4 de agosto de 2011

MTV Na Chapa

Outro dia peguei zilhares de DVDs com zilhares de coisas neles, tudo trabalho meu, desde institucionais chatos que fiz para grandes e pequenas empresas, até reality shows, clipes e muitos programas de televisão, incluindo os que fiz na MTV.

Um dos que me fez parar para assisti-lo foi o MTV Na Chapa. Apesar de ter sido pouco visto e ser nada lembrado, esse é um dos programas que moram no meu coração. E ele fez revolução na Music Television.

Na Chapa estreou na grade de programação de 1996 e ia ao ar das 6h as 8h da manhã. Era o programa que abria a programação do dia. Só conheci um amigo que de fato o assistia, pois acordava muito cedo e, enquanto via o Na Chapa, fazia caminhada na esteira...

Na Chapa exatamente por ser pela manhã. O cenário era um quarto e o apresentador era o Cazé. O figurino era pijama e nesse quarto tinha armário com roupas, cama, mesa com café da manhã (só no início, 1º mês).

Eu era o diretor e redator. Foi o primeiro programa da MTV a não falar sobre música. A idéia era falar de qualquer coisa... qualquer coisa mesmo! Tanto que uma de minhas fontes era o recém-lançado Guia dos Curiosos, de Marcelo Duarte. Fora ele, eu usava almanaques, jornais, enciclopédias, revistas e outros livros. Se na época existisse internet eu o faria com o pé nas costas.

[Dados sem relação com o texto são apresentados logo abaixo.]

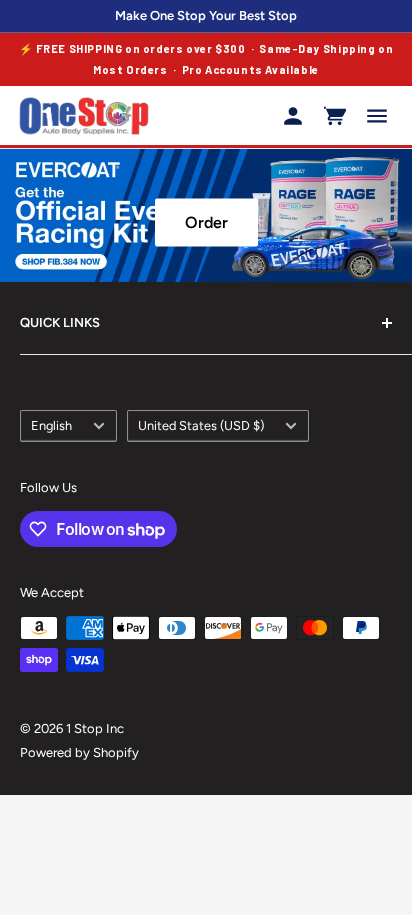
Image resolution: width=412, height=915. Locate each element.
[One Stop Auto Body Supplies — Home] (84, 116)
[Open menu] (377, 116)
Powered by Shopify (79, 752)
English (51, 425)
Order (206, 222)
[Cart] (335, 116)
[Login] (293, 116)
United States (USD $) (201, 425)
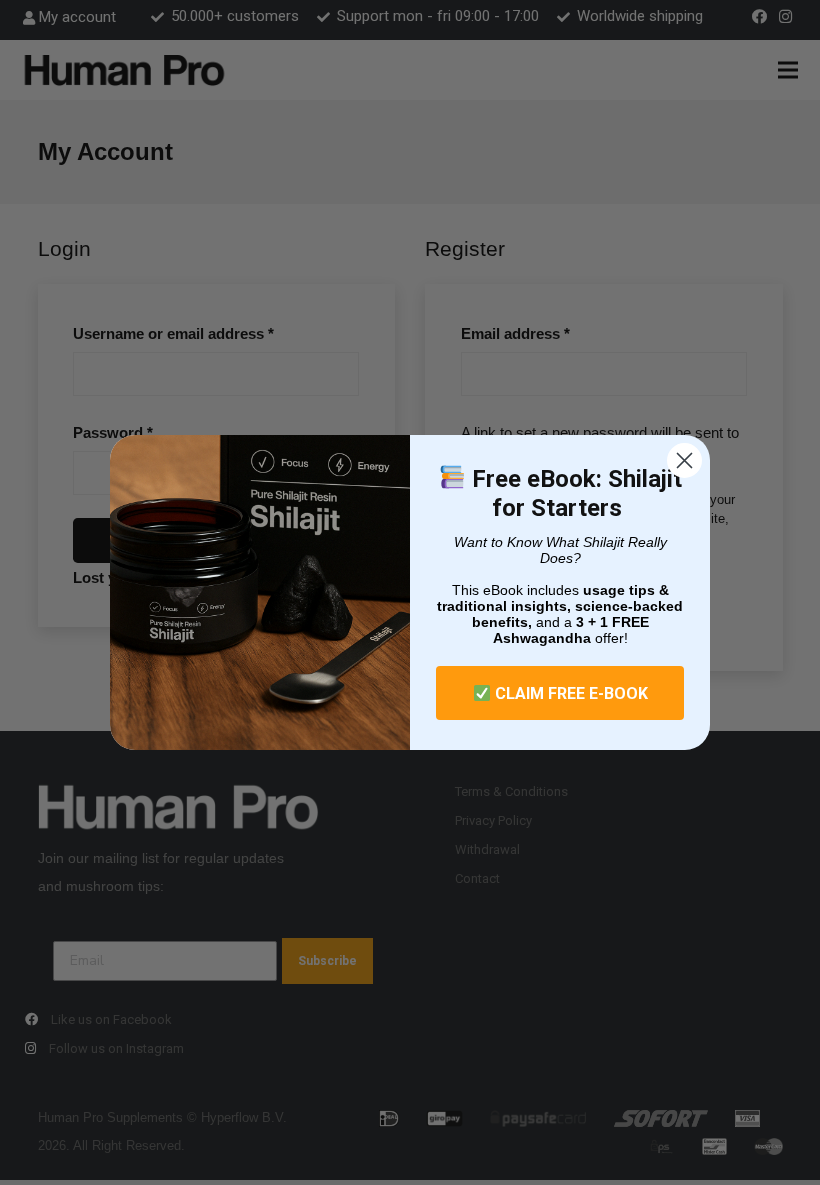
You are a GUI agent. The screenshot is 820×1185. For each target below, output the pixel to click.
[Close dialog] (684, 460)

Era difícil escrevê-lo. Eram muitas cabeças para gravar! Eu escrevia de tudo: esporte, comida, cinema, atualidades, comportamento, sexo, mundo animal, cultura inútil, efemérides e até música! Chegou a um ponto em que comecei a entrar em paranoia por falta de fontes. Qualquer coisa virava texto para o Na Chapa. Escrevia tarde da noite, nos finais de semana... ele começou a me ocupar por todo tempo. Eu podia estar em casa tranquilo vendo jornal na televisão e se viesse uma reportagem com um assunto legal lá ia eu pegar papel e caneta para escrever um texto. Em 1996 teve as Olimpíadas e o cinema completou 100 anos. Criei séries de textos com esses temas.

Eu não escrevia no computador - só tinha um no departamento inteiro. Nessa época textos de todos os programas eram escritos à mão no próprio espelho do programa. Por serem maiores, os textos do Na Chapa eu escrevia em uma folha sulfite a parte.


Passei um bom perrengue com a criação desses textos e isso foi mais do que uma escola pra mim. Para Cazé também, já que não havia teleprompter, e ele muitas vezes só conseguia o texto pouco antes de gravar (eu fazia de tudo para entregar um dia antes). Esses textos ajudaram a moldar o tipo que Cazé criou.

Claro que não falo por ele. Falo por lembrar de seu esforço, sua concentração e evolução, afinal, gravávamos de 2ª a 6ª.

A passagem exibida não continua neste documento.